* _Exercise requirements_
Render the lines from the start through the line containing "pos(661,103)", inclusive, as a two-column CSV with the headers text and answer. Pair each text with its answer in one row, enclose every field in quotation marks, and replace line breaks with spaces.

* _Provided records_
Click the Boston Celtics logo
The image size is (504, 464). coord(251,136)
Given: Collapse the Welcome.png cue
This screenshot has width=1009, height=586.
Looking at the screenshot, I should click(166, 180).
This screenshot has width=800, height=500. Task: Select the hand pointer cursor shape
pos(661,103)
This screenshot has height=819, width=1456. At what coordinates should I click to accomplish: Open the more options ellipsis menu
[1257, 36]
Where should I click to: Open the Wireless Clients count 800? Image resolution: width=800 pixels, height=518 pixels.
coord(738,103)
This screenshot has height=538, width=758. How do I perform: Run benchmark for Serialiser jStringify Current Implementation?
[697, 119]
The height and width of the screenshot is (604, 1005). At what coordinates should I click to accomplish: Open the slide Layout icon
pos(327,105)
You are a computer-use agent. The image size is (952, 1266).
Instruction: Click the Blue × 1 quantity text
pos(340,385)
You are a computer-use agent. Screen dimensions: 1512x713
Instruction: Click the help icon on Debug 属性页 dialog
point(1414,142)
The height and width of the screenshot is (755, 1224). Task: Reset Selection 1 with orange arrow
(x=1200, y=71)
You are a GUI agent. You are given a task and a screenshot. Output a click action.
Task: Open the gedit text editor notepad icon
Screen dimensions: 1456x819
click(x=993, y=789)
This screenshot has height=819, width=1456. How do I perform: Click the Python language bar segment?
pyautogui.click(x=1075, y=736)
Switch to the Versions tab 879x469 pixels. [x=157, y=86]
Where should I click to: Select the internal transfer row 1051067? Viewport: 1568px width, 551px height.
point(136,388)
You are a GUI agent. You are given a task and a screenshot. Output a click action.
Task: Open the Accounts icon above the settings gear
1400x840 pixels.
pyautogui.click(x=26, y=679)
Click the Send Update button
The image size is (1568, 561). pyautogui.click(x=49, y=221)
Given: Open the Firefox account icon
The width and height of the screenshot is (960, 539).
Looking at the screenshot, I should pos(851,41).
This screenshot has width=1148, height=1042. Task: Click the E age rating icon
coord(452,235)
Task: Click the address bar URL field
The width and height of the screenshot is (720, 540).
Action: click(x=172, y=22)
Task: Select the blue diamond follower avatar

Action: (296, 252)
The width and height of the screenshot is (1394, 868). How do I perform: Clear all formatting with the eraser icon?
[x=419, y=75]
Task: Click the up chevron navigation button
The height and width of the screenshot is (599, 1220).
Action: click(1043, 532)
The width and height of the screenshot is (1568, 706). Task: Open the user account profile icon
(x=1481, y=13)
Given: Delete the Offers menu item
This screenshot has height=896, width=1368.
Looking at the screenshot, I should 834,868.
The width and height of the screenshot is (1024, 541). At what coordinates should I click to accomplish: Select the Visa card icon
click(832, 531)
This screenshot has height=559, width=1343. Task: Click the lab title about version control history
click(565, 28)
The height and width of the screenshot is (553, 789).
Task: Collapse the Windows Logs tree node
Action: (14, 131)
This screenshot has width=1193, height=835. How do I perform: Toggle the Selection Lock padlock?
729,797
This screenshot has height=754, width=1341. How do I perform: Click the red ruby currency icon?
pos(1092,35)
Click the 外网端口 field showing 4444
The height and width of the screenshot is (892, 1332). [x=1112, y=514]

* _Solution_
text,answer
"Click the Boston Celtics logo","The image size is (504, 464). coord(251,136)"
"Given: Collapse the Welcome.png cue This screenshot has width=1009, height=586.","Looking at the screenshot, I should click(166, 180)."
"This screenshot has width=800, height=500. Task: Select the hand pointer cursor shape","pos(661,103)"